EverMemOS MCP Server

Python 3.10+ License: MIT MCP

Give your AI coding assistant (Windsurf / Cursor / Claude Desktop) persistent long-term memory across sessions.

Built on EverMemOS and the Model Context Protocol (MCP).

中文文档

Features

Tool

Description

Use Case

store_memory

Save conversation content to long-term memory

Remember project preferences, build steps, architecture decisions

search_memory

Search relevant memories via natural language

Recall previous discussions, preferences, decisions

get_memories

Browse memories by user/type

View all stored memories

delete_memory

Remove unwanted memories

Clean up outdated or incorrect memories

Related MCP server: Doclea MCP

Quick Start

1. Prerequisites

  • Python 3.10+

  • uv package manager

  • EverMemOS API Key (cloud) or a local EverMemOS instance

2. Get an API Key

Go to console.evermind.ai to sign up and create an API Key.

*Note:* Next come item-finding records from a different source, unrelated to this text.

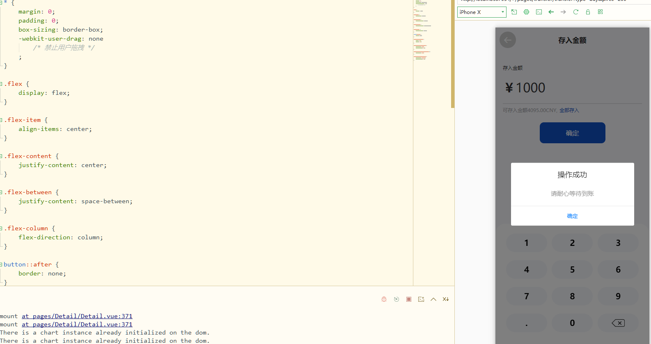Open a new terminal from console toolbar

[x=421, y=299]
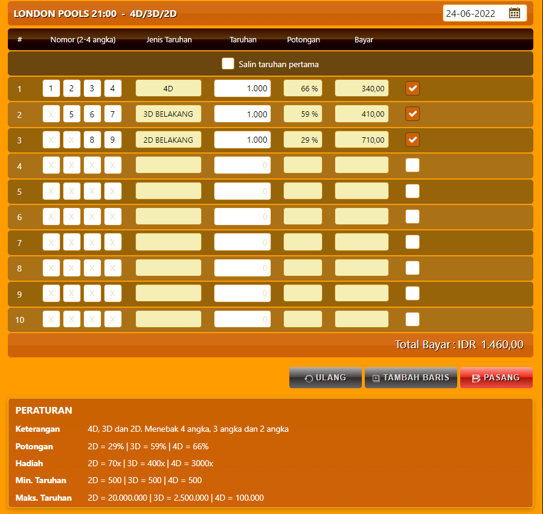
Task: Click the digit box containing 9 in row 3
Action: (x=112, y=140)
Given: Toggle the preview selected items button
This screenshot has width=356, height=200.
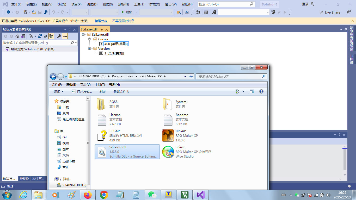Looking at the screenshot, I should [65, 36].
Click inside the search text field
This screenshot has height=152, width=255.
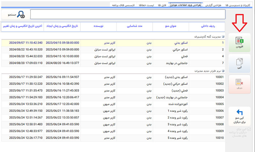pos(128,15)
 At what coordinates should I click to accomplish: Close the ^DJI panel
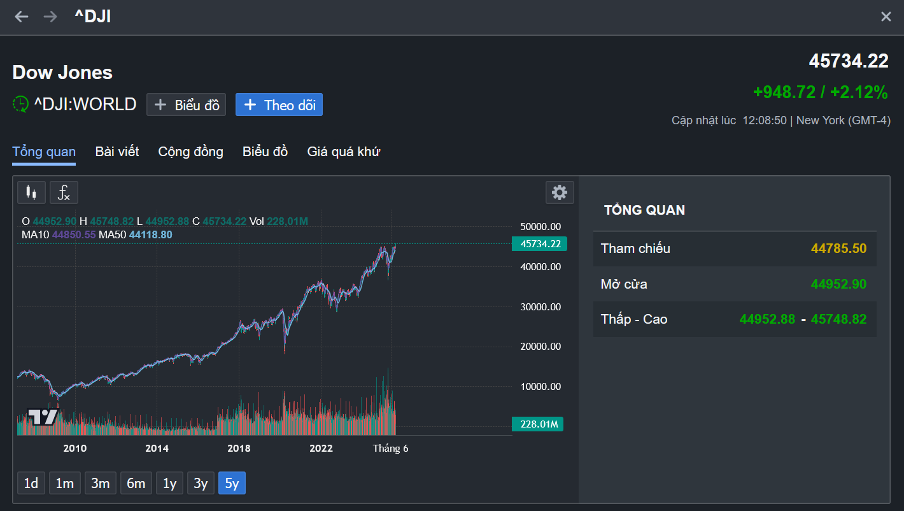886,17
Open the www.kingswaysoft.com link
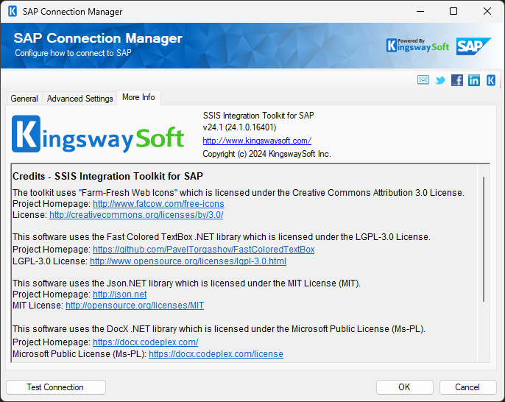 (x=257, y=141)
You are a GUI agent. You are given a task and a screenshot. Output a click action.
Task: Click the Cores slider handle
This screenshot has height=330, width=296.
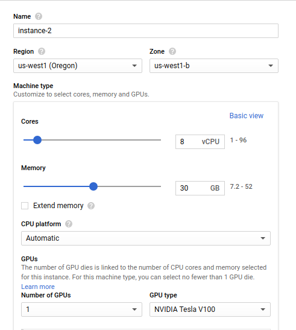(x=37, y=140)
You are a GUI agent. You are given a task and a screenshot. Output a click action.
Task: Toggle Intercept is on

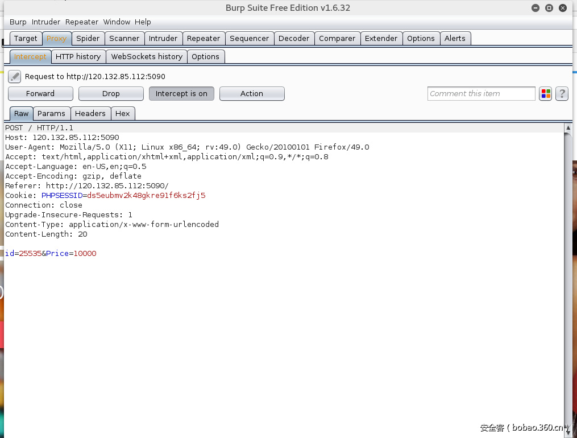[181, 93]
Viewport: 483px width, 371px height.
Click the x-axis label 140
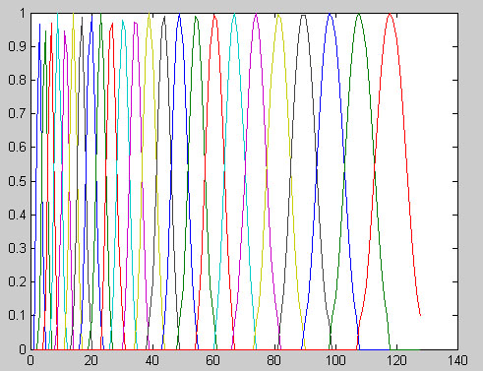[x=457, y=360]
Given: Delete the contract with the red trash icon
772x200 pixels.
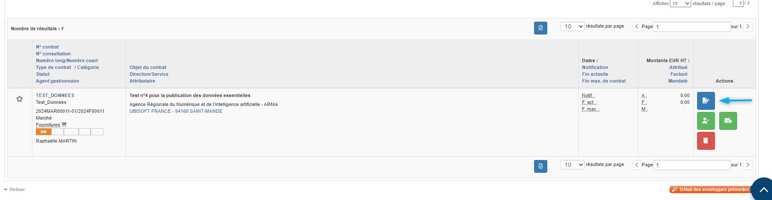Looking at the screenshot, I should pyautogui.click(x=706, y=141).
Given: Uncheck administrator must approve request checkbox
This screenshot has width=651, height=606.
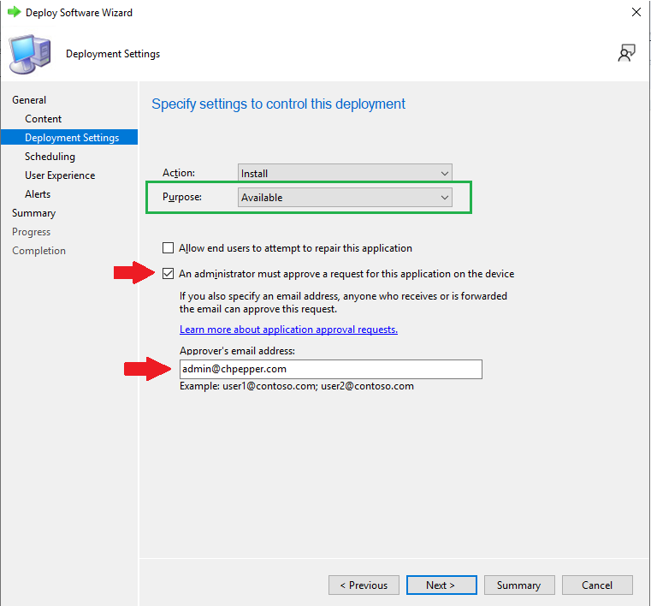Looking at the screenshot, I should (169, 274).
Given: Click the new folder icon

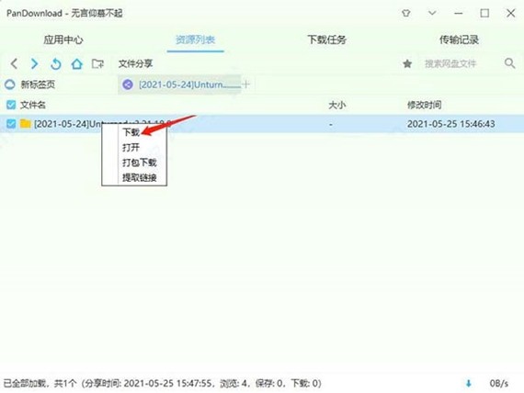Looking at the screenshot, I should coord(97,63).
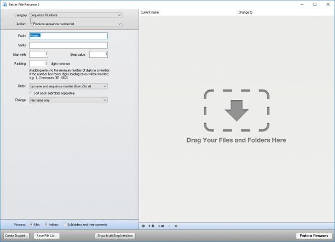Image resolution: width=335 pixels, height=242 pixels.
Task: Enable Sort each subfolder separately
Action: [x=31, y=93]
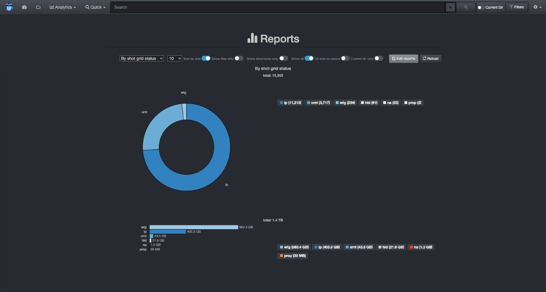Screen dimensions: 546x292
Task: Click the magnifying glass search icon
Action: coord(465,7)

3. Set Environment Variables

# Add to ~/.zshrc or ~/.bashrc
export EVERMEM_API_KEY="your-api-key-here"

# Optional
export EVERMEM_USER_ID="my_username"               # Default user ID (default: windsurf_user)
export EVERMEM_GROUP_ID="my_project"               # Default project ID (default: windsurf_project)
export EVERMEM_API_URL="https://api.evermind.ai"   # API URL (defaults to cloud when key is set)

# Reload
source ~/.zshrc

4. Install Dependencies

cd /path/to/evermemos-mcp-server
uv venv
source .venv/bin/activate
uv pip install -e .

5. Configure MCP Server in Windsurf

Open Windsurf Settings → Search "MCP" → Edit MCP config file, and add:

{
  "mcpServers": {
    "evermemos-memory": {
      "command": "uv",
      "args": [
        "--directory",
        "/absolute/path/to/evermemos-mcp-server",
        "run",
        "server.py"
      ],
      "env": {
        "EVERMEM_API_KEY": "your-api-key-here",
        "EVERMEM_USER_ID": "your_username",
        "EVERMEM_GROUP_ID": "your_project"
      }
    }
  }
}

Warning: Replace /absolute/path/to/evermemos-mcp-server with the actual absolute path on your machine.

6. Restart Windsurf

After configuration, restart Windsurf and your AI assistant will have memory capabilities.


Usage Examples

Example 1: Remember Project Build Preferences

You say:

Our project uses Docker multi-stage build, base image python:3.12-slim, uv for dependency management, build command is docker build -t myapp:latest .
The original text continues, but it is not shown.